Re: Combining Aggregates

From: David Rowley <david(dot)rowley(at)2ndquadrant(dot)com>
To: Haribabu Kommi <kommi(dot)haribabu(at)gmail(dot)com>
Cc: Robert Haas <robertmhaas(at)gmail(dot)com>, Heikki Linnakangas <hlinnaka(at)iki(dot)fi>, Michael Paquier <michael(dot)paquier(at)gmail(dot)com>, David Rowley <dgrowleyml(at)gmail(dot)com>, Simon Riggs <simon(at)2ndquadrant(dot)com>, Kouhei Kaigai <kaigai(at)ak(dot)jp(dot)nec(dot)com>, PostgreSQL-development <pgsql-hackers(at)postgresql(dot)org>, Amit Kapila <amit(dot)kapila(at)enterprisedb(dot)com>
Subject: Re: Combining Aggregates
Date: 2016-01-18 02:26:30
Message-ID: CAKJS1f-DrQztzZHxHc74fgKO3cAKoEf4QocGv+YUWr2xr6=b7w@mail.gmail.com
Views: Raw Message | Whole Thread | Download mbox | Resend email
Thread:
Lists: pgsql-hackers

On 18 January 2016 at 14:36, Haribabu Kommi <kommi(dot)haribabu(at)gmail(dot)com>
wrote:

> On Sat, Jan 16, 2016 at 12:00 PM, David Rowley
> <david(dot)rowley(at)2ndquadrant(dot)com> wrote:
> > On 16 January 2016 at 03:03, Robert Haas <robertmhaas(at)gmail(dot)com> wrote:
> >>
> >> On Tue, Dec 29, 2015 at 7:39 PM, David Rowley
> >> <david(dot)rowley(at)2ndquadrant(dot)com> wrote:
> >> >> No, the idea I had in mind was to allow it to continue to exist in
> the
> >> >> expanded format until you really need it in the varlena format, and
> >> >> then serialize it at that point.
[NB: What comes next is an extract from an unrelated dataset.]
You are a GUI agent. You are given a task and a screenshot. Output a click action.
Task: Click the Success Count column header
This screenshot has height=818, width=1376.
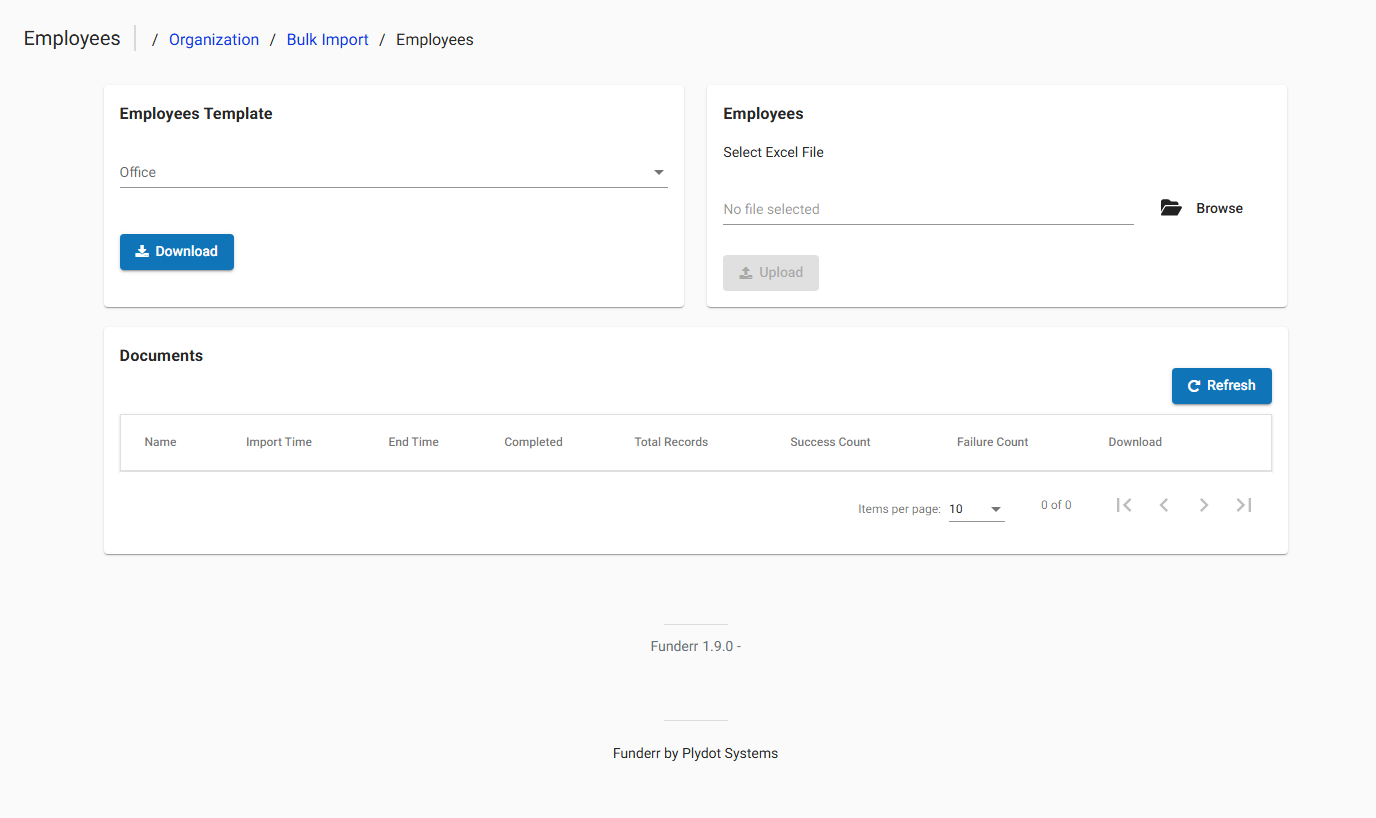point(830,441)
You'd actually need to do the
> >> >> opposite: if you get an input that is not in expanded format, expand
> >> >> it.
> >> >
> >> > Admittedly I'm struggling to see how this can be done. I've spent a
> good
> >> > bit
> >> > of time analysing how the expanded object stuff works.
> >> >
> >> > Hypothetically let's say we can make it work like:
> >> >
> >> > 1. During partial aggregation (finalizeAggs = false), in
> >> > finalize_aggregates(), where we'd normally call the final function,
> >> > instead
> >> > flatten INTERNAL states and store the flattened Datum instead of the
> >> > pointer
> >> > to the INTERNAL state.
> >> > 2. During combining aggregation (combineStates = true) have all the
> >> > combine
> >> > functions written in such a ways that the INTERNAL states expand the
> >> > flattened states before combining the aggregate states.
> >> >
> >> > Does that sound like what you had in mind?
> >>
> >> More or less. But what I was really imagining is that we'd get rid of
> >> the internal states and replace them with new datatypes built to
> >> purpose. So, for example, for string_agg(text, text) you could make a
> >> new datatype that is basically a StringInfo. In expanded form, it
> >> really is a StringInfo. When you flatten it, you just get the string.
> >> When somebody expands it again, they again have a StringInfo. So the
> >> RW pointer to the expanded form supports append cheaply.
> >
> >
> > That sounds fine in theory, but where and how do you suppose we determine
> > which expand function to call? Nothing exists in the catalogs to decide
> this
> > currently.
>
> I am thinking of transition function returns and accepts the StringInfoData
> instead of PolyNumAggState internal data for int8_avg_accum for example.
>

hmm, so wouldn't that mean that the transition function would need to (for
each input tuple):

1. Parse that StringInfo into tokens.
2. Create a new aggregate state object.
3. Populate the new aggregate state based on the tokenised StringInfo, this
would perhaps require that various *_in() functions are called on each
token.
4. Add the new tuple to the aggregate state.
5. Build a new StringInfo based on the aggregate state modified in 4.

?

Currently the transition function only does 4, and performs 2 only if it's
the first Tuple.

Is that what you mean? as I'd say that would slow things down significantly!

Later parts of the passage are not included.